Exercise:
Reply with every entry, repeated exactly as given.

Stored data
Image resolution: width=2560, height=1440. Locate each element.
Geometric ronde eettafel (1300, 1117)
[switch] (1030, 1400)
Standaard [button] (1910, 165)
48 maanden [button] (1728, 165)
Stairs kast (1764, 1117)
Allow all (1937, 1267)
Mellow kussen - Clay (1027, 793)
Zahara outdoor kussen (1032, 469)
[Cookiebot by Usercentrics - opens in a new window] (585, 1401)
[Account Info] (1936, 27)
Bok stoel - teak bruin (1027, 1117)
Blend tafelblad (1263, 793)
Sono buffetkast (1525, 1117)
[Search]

Exercise solution:
Image resolution: width=2560, height=1440. Locate each element.
Geometric ronde eettafel (1300, 1117)
[switch] (1030, 1400)
Standaard [button] (1910, 165)
48 maanden [button] (1728, 165)
Stairs kast (1764, 1117)
Allow all (1937, 1267)
Mellow kussen - Clay (1027, 793)
Zahara outdoor kussen (1032, 469)
[Cookiebot by Usercentrics - opens in a new window] (585, 1401)
[Account Info] (1936, 27)
Bok stoel - teak bruin (1027, 1117)
Blend tafelblad (1263, 793)
Sono buffetkast (1525, 1117)
[Search]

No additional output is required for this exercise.